Kragujevac Wild Boars
- Founded: 2003
- League: SAAF Serbian Superleague
- Based in: Kragujevac, Serbia
- Colors: Black and White
- President: Marko Vujanac
- Head coach: Predrag Šćekić
- Championships: SAFS Serbian League: 2004, 2006, 2008, 2009, 2010, 2016, 2017, 2018, 2019, 2023, 2025 SELAF Bowl: 2006 CEFL Cup: 2023 DAFL Bowl: 2026
- Website: www.wildboars.rs

= Kragujevac Wild Boars =

The Kragujevac Wild Boars are an American football team from Kragujevac, Serbia.

As a team, Wild Boars arose from friendly tossing on the field. Organized play began in the winter of 2002–03 and culminated with first ever game in Serbia in spring 2003, in which the Wild Boars beat SBB Vukovi Beograd. After further games they founded together with other teams the Serbian Association of American Football in the same year.

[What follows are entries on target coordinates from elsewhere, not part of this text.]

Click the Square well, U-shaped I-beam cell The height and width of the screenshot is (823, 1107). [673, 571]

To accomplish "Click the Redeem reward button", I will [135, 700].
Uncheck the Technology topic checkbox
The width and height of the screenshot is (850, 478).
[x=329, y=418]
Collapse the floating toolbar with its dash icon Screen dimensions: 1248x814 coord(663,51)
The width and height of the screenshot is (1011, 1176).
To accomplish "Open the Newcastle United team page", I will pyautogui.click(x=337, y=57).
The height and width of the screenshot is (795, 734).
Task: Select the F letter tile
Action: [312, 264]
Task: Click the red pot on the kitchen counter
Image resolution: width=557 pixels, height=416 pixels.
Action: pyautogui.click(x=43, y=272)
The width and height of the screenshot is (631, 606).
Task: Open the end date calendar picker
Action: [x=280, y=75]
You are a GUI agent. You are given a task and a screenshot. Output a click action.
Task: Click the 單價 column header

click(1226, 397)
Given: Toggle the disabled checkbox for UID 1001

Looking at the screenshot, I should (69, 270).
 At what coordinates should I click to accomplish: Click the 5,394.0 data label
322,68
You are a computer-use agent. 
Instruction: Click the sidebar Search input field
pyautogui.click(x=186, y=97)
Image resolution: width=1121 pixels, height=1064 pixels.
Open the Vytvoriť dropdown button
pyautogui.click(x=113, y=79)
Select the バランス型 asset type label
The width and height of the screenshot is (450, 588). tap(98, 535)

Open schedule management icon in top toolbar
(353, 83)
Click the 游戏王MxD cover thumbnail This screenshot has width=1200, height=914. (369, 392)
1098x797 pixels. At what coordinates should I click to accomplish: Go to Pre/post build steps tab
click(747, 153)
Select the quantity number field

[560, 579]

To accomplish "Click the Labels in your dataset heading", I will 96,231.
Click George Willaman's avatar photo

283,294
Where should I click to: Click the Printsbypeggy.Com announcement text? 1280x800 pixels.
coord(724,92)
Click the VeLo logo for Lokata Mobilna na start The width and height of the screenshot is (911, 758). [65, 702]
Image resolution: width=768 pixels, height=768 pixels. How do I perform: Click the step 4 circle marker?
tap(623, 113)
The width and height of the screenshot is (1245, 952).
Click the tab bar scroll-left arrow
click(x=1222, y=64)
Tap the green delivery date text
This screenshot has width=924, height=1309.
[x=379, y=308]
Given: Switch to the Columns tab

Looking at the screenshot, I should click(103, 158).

This culminated in a Serbian League that had its first season in 2004. The Kragujevac Wild Boars finished this first season with the national championship. Since then, Wild Boars have won eleven national championships - 2004, 2006, 2008, 2009, 2010, 2016, 2017, 2018, 2019, 2023 and 2025 and participated in the final of the Serbian Cup in 2005.

In 2006, the Wild Boars won the Southeast European League of American Football (SELAF). In 2011, they played the EFAF Cup finals in London against the London Blitz. They were also champions of CEFL Cup in 2023.

After the demise of the Serbian Championship, the Wild Boards took part in the foundation of the Danube American Football League (DAFL), which they won in the inaugural season 2026.